Collectively, these processes risk producing challenges that will further stall progress towards global health goals by undermining attempts to develop coordinated, cross-border, migration-aware and mobility-competent health programmes. In addition, they risk deterring irregular cross-border migrants from accessing prevention and treatment programmes for both communicable and non-communicable diseases. If these concerns are not addressed proactively, the consequences could be devastating for both Southern Africa and the global community

About Jo Vearey

Jo Vearey is a Professor and the Director of the African Centre for Migration & Society, University of the Witwatersrand. She holds an Honorary Fellowship with the School of Social and Political Science at the University of Edinburgh, and a Senior Fellowship at the Centre for Peace, Development and Democracy at the University of Massachusetts, Boston. In 2015, Jo was awarded a Humanities and Social Science Wellcome Trust Investigator Award. Jo holds a MSc in the Control of Infectious Diseases (LSHTM, 2003), a PhD in Public Health (Wits, 2010), and has been rated by the National Research Foundation as a Young Researcher. In 2014 and 2015, Jo received a Friedel Sellschop Award from the University of the Witwatersrand for outstanding young researchers. She was a Marie Curie Research Fellow in 2013, at the UNESCO Chair on Social and Spatial Inclusion of Migrants, University of Venice (SSIM-IUAV), Venice, Italy.

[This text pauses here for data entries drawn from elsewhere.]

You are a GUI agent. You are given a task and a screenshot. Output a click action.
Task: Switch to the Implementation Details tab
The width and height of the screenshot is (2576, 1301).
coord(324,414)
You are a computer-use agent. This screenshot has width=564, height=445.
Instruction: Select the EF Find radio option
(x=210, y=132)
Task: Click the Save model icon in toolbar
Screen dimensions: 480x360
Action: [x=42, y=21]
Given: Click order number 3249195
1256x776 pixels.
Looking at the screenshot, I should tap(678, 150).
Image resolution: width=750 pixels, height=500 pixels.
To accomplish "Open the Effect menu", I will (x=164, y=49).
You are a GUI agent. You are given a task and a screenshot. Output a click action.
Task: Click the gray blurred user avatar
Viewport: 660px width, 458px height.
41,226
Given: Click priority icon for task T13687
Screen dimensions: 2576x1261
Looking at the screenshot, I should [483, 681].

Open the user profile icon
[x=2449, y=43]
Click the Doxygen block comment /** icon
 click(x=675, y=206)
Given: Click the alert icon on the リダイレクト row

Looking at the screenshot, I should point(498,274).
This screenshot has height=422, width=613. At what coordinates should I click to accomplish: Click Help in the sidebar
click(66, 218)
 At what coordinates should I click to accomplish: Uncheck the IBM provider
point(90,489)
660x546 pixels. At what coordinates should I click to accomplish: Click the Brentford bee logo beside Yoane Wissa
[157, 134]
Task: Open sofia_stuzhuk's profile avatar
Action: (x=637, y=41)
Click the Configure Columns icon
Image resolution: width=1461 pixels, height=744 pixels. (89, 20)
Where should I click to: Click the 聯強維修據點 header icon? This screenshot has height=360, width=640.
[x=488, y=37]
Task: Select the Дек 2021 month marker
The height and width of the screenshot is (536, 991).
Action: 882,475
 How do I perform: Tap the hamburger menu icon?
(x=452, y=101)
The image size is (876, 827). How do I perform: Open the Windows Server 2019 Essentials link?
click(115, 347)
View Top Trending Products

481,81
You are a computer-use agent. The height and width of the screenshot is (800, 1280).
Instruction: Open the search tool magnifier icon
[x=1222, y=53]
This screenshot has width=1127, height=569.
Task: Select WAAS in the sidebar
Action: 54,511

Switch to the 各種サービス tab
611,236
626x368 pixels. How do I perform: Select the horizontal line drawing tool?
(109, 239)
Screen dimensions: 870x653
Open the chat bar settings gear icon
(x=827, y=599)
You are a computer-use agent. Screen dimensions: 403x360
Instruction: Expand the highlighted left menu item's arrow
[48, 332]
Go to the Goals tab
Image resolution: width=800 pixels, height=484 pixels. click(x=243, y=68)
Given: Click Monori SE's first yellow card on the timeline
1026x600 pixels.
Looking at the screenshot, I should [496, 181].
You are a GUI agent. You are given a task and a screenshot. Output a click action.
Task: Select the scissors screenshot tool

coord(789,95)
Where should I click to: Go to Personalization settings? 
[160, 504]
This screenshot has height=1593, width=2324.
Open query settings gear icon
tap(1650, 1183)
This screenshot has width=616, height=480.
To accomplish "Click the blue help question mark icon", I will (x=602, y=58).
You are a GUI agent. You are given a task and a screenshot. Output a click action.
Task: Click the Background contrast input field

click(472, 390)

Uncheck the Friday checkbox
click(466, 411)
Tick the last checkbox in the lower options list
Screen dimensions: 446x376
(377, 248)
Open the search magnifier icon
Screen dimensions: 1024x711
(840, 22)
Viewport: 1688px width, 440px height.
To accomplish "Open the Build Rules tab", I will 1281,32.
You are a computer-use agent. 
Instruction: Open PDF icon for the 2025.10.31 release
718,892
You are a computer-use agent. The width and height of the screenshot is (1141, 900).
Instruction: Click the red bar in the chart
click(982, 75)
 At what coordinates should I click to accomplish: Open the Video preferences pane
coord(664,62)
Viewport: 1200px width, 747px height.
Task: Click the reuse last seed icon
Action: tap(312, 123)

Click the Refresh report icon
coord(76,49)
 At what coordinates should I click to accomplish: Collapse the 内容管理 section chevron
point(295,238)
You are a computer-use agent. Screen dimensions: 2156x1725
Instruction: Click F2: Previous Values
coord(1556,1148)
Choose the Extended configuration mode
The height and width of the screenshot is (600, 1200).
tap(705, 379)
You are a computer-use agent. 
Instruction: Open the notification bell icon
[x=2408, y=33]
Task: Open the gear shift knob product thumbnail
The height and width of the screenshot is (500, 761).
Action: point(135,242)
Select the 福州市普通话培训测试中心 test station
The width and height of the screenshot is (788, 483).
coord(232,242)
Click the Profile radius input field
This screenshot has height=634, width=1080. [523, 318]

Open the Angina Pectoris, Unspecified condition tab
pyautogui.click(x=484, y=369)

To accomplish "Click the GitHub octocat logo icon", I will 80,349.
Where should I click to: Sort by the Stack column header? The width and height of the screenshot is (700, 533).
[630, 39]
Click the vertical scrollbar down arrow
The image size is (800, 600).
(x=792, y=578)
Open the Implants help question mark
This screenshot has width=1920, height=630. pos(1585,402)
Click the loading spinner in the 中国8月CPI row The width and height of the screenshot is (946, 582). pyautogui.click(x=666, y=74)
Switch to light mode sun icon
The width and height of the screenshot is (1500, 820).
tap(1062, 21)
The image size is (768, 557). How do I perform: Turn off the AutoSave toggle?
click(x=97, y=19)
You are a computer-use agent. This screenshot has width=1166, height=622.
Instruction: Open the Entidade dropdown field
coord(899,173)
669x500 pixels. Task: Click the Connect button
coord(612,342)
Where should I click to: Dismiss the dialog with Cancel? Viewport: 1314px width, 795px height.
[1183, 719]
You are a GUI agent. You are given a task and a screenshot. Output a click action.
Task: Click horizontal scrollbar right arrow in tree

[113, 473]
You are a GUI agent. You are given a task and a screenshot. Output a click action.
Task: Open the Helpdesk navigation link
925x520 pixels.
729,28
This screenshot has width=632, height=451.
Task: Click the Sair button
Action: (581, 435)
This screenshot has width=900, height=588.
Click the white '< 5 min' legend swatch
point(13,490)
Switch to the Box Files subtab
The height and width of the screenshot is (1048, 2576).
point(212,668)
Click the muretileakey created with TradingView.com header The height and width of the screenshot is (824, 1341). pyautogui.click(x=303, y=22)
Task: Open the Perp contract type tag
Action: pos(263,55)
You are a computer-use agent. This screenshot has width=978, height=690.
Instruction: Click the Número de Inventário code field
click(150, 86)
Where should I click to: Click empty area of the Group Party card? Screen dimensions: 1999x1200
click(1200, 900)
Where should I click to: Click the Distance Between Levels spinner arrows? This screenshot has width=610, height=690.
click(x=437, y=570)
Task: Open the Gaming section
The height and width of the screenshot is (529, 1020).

With a commitment to social justice and the development of pro-poor policy responses, Jo’s research explores international, regional, national and local responses to migration, health, and urban vulnerabilities. Her research interests focus on urban health, public health, migration and health, the social determinants of health, HIV, informal settlements and sex work. Jo is particularly interested in knowledge production, dissemination and utilisation including the use of visual and arts-based methodologies.

Jo has a range of international collaborations, including an ESRC-NRF funded project with the University of Edinburgh, a WOTRO funded project with the VU University, Amsterdam on migration and sex work, and partnerships with the University of Massachusetts Boston and the London School of Hygiene and Tropical Medicine‘s Faculty of Public Health and Policy and Gender, Violence and Health Unit.